• _Excerpted text_:
------

“I’d like to increase your dosage,” my psychiatrist said.
“Again?” I asked.
I was already on 300mg of Lamictal and 20mg of Lexapro. These past few months the doctor has steadily increased the dosage - I started out with 75mg Lamictal and 15g Lexapro. Before this, I was taking Valdoxan, and before it, Lithium.
I made my way to the chemist. My insurance doesn’t cover medication, so I scrabbled for 1 million rupiahs ($100AUD) to afford a month’s worth of 300mg Lamictal per day.
After a few weeks of taking it, I was having even more suicidal thoughts. It made me so depressed that I stayed home for two weeks, hiding under my sheets. I lost so much weight and was not going to classes. I could feel my body deteriorate as I ignore calls from my worried friends. My pillow soaked in tears every single night and everything just seemed hazy
One of my worried friends eventually knocked on my door, forcing me out of bed. Although at the time I wished she would just let me lay there longer, I knew she was doing what was right for me. But after she left, I would remain in bed all day. The only difference is that I would come out only to binge eat, trying to make up for all the days I didn’t eat.
I wasn’t very open to my psychiatrist about my side effects and made him believe that his drug was working. Looking back, he wasn’t a stubborn psychiatrist or too paternal, it was just me who was scared of being open to him. It was also sad and weird because my psychiatrist swore by Lamotrigine. Honestly, I wanted it to work as well as he believed the drug would but all it was doing was make everything worst. There were nights of reckless drinking and standing on cliff tops, vomiting and self-harming, and contemplating whether or not to end it all.

------

• _Supplied entries_:
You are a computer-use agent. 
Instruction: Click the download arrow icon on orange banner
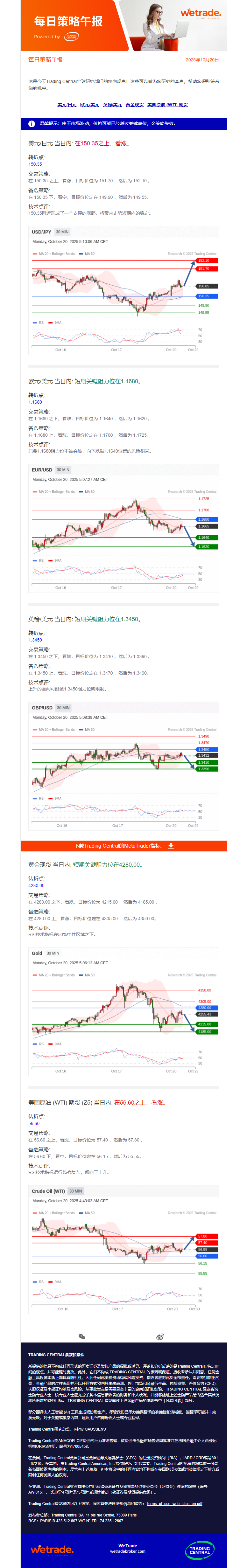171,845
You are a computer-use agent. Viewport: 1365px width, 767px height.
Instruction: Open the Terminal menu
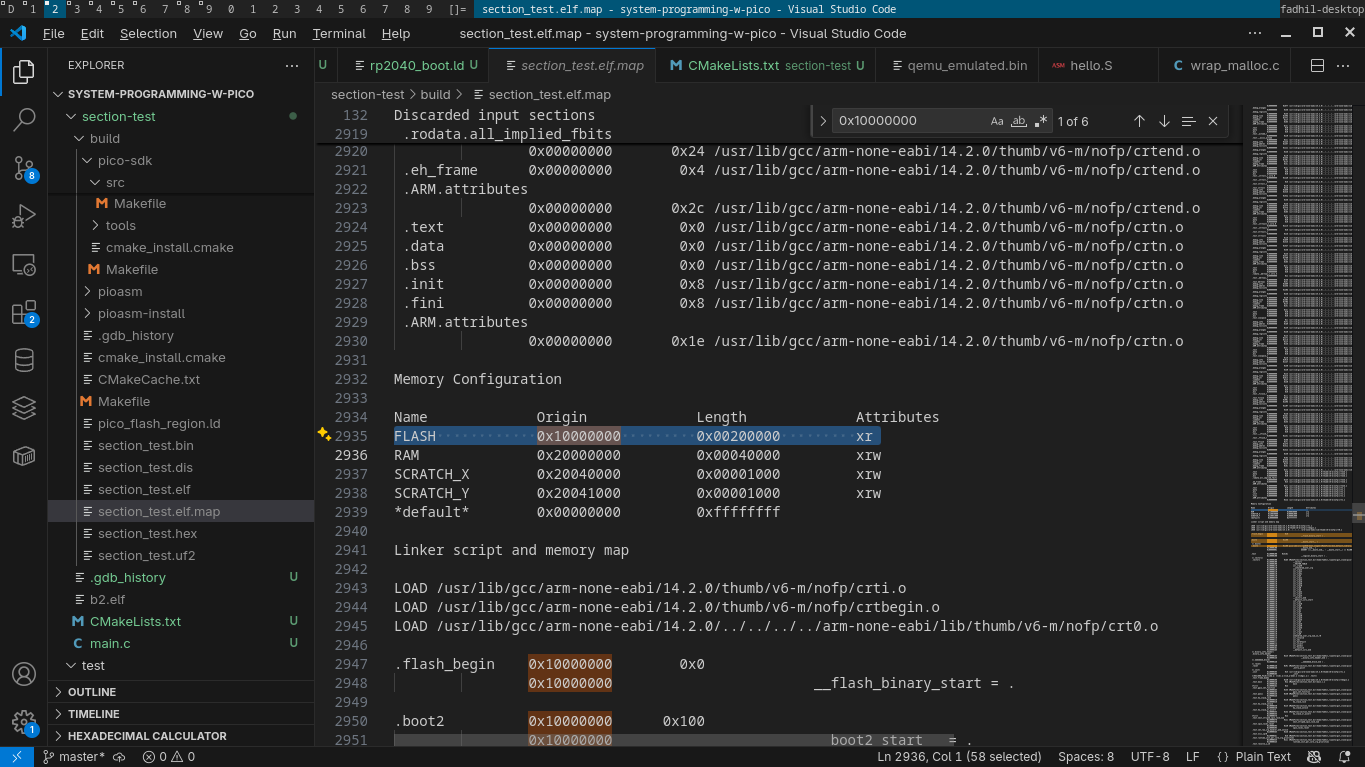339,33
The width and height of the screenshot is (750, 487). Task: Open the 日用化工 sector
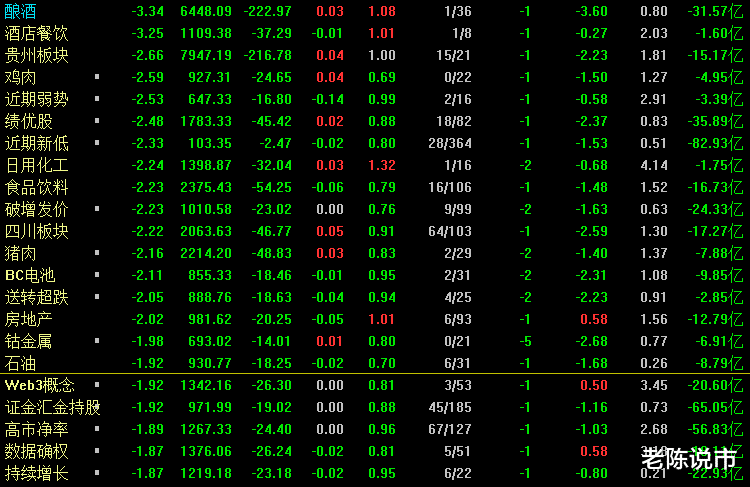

------

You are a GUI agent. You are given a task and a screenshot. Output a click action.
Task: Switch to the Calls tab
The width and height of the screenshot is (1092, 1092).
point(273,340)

------

• _Problem description_:
Carry on the first-person account of taking psychiatric medication, picking up right after its last sentence.

• _Result_:
When I do walk into the psychiatrist’s office, I just sit there because I do not want to offend him by saying his ‘miracle’ drug did not work. I did not want him to up my dosage again. A part of me also didn’t want to change drugs again. With medication, you can only see if it works after two weeks or more. You don’t usually see a direct difference - just like every other drug I’ve taken, assuming it actually worked. Because if you find that it doesn’t work, then there you suffer through the side effects.
I guess what I want you to take out of this post is to let everyone know that treatment for mental health conditions is not a one-size-fits-all. Meaning, it depends on who you are and what you like—it depends on what works for you.
I find it extremely helpful to write about my feelings and journal every day, even though I know it could be triggering to a few. I find mindfulness and daily meditation quite useless, when plenty find it life changing. Although I exercise, it does not make me feel as good as what my psychologist expects, while it is scientifically proven that it does help with depression. I know that it might not help many to join support groups, but it is what keeps me going. It took me awhile to find my current psychologist and though the current combination of medication isn’t perfect, it is better than what used to be prescribed.
"I guess what I want you to take out of this post is to let everyone know that treatment for mental health conditions is not a one-size-fits-all. Meaning, it depends on who you are and what you like—it depends on what works for you."
It is also very important to work with your psychiatrist on the right medication. Be open to them regarding the side-effects you are feeling and just pour out what is in your mind. It does not mean that you are helpless if what a psychiatrist prescribes you and does not work.
Look at it this way, if the current drug does not work, then it is one drug closer to the right treatment.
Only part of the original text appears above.